Kualitas ulil albab inilah yang menjadikan Gus Dur sebagai penarik gerbong perubahan sosial. Komitmen pada kemanusiaan merupakan harga mati. Bukan sekadar toleransi dan simpati pada kemanusiaan, tapi sudah berpucuk pada kualitas empati. Sehingga sekotah peminoritasan manusia ditentang oleh Gus Dur dan hanya kesetaraan yang ada. Minotitas karena berlatar agama, keyakinan, suku, politik, ekonomi, budaya, gender, dan lainnya, selalu dibela oleh Gus Dur.
***
Nah, salah satu pikiran Gus Dur, terkait kesetaraan gender, disajikan oleh Nuzuliah Hidayah, aktivis perempuan Bantaeng, sebagai pemantik percakapan terakhir. Menurutnya, ketidakadilan gender, semisal dalam jagat politik di mana perempuan masih menjadi korban sasaran pelanggaran dalam pemilu, apakah dia sebagai pemilih, peserta/calon.
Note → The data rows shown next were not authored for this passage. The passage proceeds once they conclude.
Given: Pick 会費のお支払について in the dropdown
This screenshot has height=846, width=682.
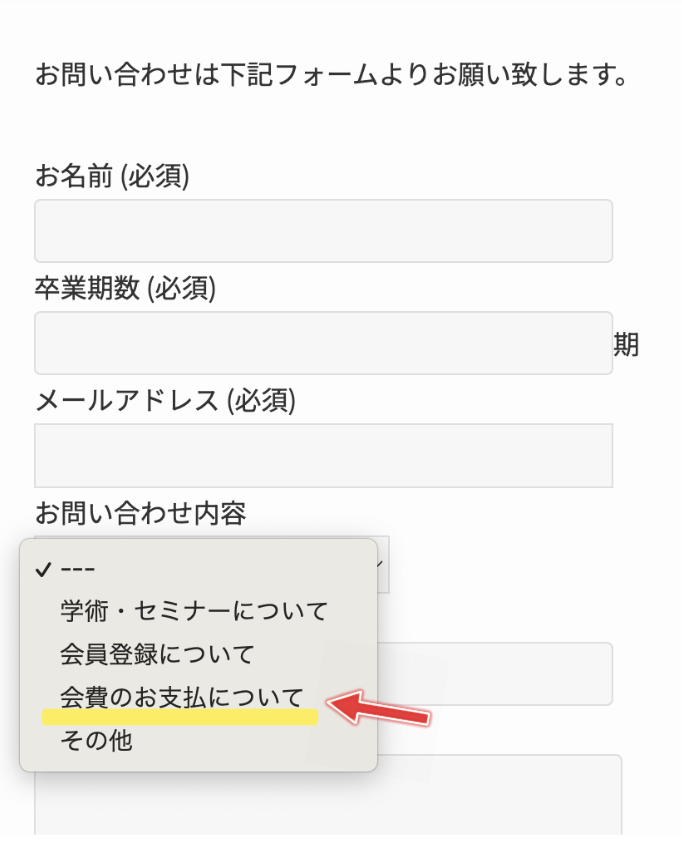Looking at the screenshot, I should [181, 696].
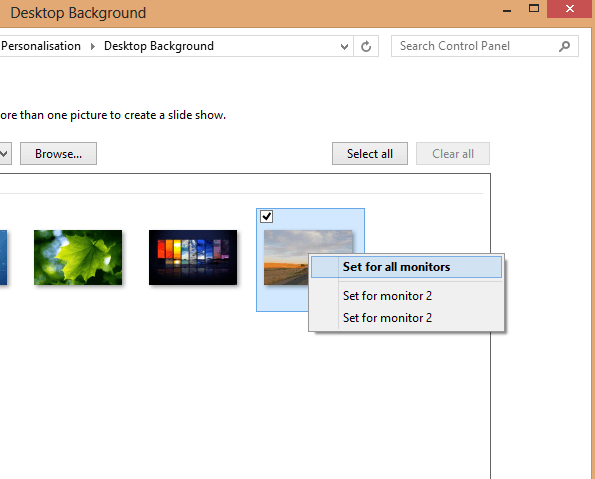Click the refresh icon beside the address bar

(366, 46)
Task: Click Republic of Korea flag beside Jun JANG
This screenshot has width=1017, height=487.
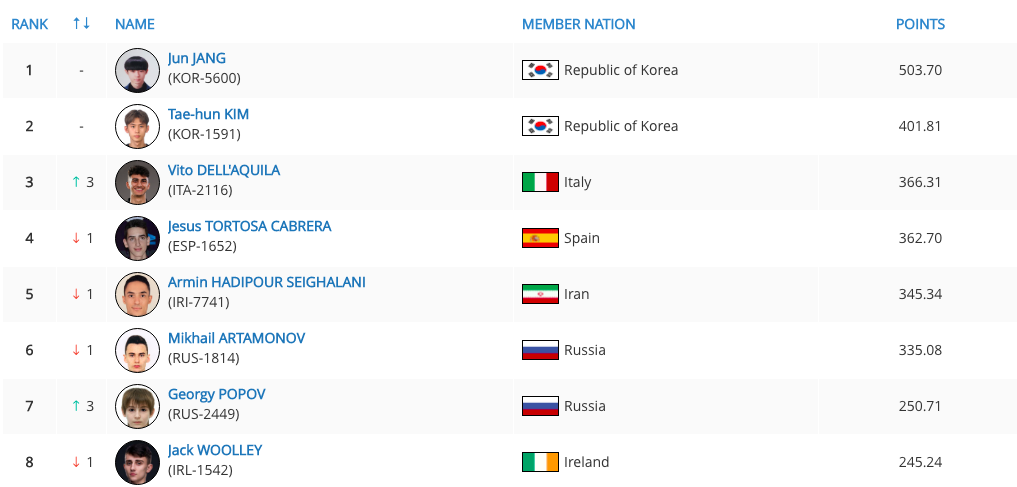Action: [x=540, y=70]
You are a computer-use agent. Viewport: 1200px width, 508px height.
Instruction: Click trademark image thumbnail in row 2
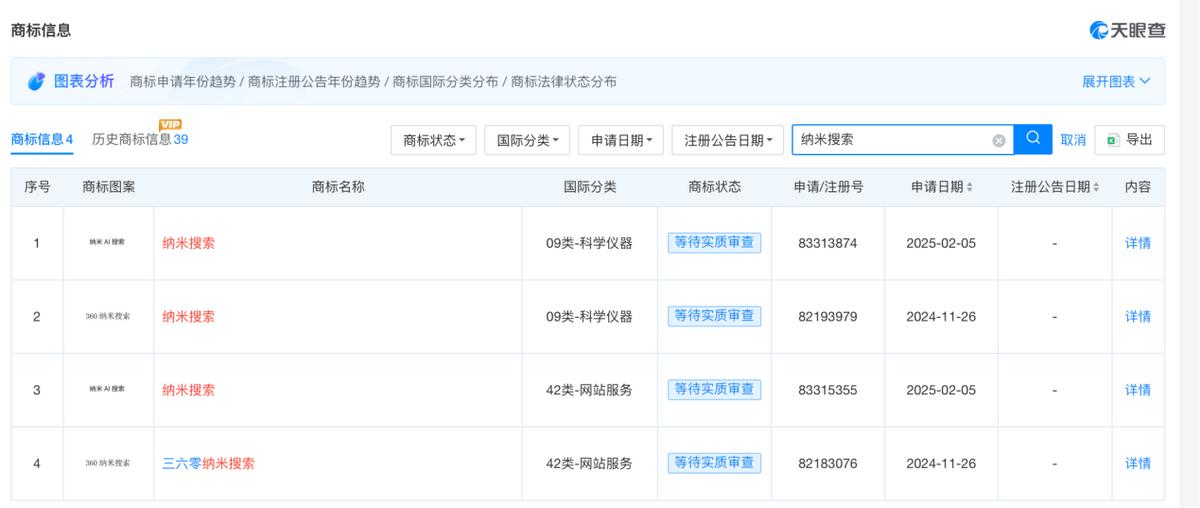pos(107,316)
Adanya paham misoginis yaitu kebencian atau tidak suka kepada perempuan secara ekstrim; larangan memilih perempuan sebagai pemimpin dikaitkan dengan ajaran agama, merendahkan kapasitas perempuan dianggap tidak memiliki kapasitas, dan diskriminasi perempuan misalnya pernyataan Bantaeng tidak ada sejarah dipimpin perempuan. Dan, masih berderet lagi ketidaksetaraan gender menimpa kaum perempuan.
Nuzuliah mengajak penghadir, mari kita menjadi manusia yang tidak ikut melanggengkan ketidakadilan gender, sebagai wujud memanusiakan manusia. Nilai-nilai kearifan lokal; sipakatau, sikatutui, sipakainga, sikapaccei, harus diinternalisasi pada semua sendi-sendi kehidupan bermasyarakat. Di sinilah letak arti penting nilai-nilai yang diperjuangkan Gus Dur.
***
Oh kisanak yang salah paham, mengira ajakan saya untuk minum jus durian, padahal acara Gusdurian, tak perlu kecewa akan kesalahpahaman ini. Pasalnya, bagi saya Gus Dur itu seperti durian. Kulitnya berduri, banyak orang tertusuk karena salah memahami. Sebab, berlaksa pikiran Gus Dur melampaui zamannya. Gus Dur lebih banyak disalah-pahami oleh anak negeri yang sezamannya.
Nanti Gus Dur berpulang pada keabadian 15 tahun lalu, barulah pikirannya selalu diperbalahkan. Paling tidak, disawalakan dan diperjuangkan oleh komunitas Gusdurian beserta jejaringnya. Dan, salah satu ciri orang besar itu, mindanya masih dipercakapkan untuk menata kemanusiaan, waima jasadnya sudah berkalang tanah.
Dus, kisanak perlu paham, pantikan minda tiga pembicara dan testimoni, serta tanggapan penghadir dalam percakapan haul Gus Dur, sekotahnya menyangkut jus durian, eh … Gusdurian. Enak diminum sebagai asupan jiwa.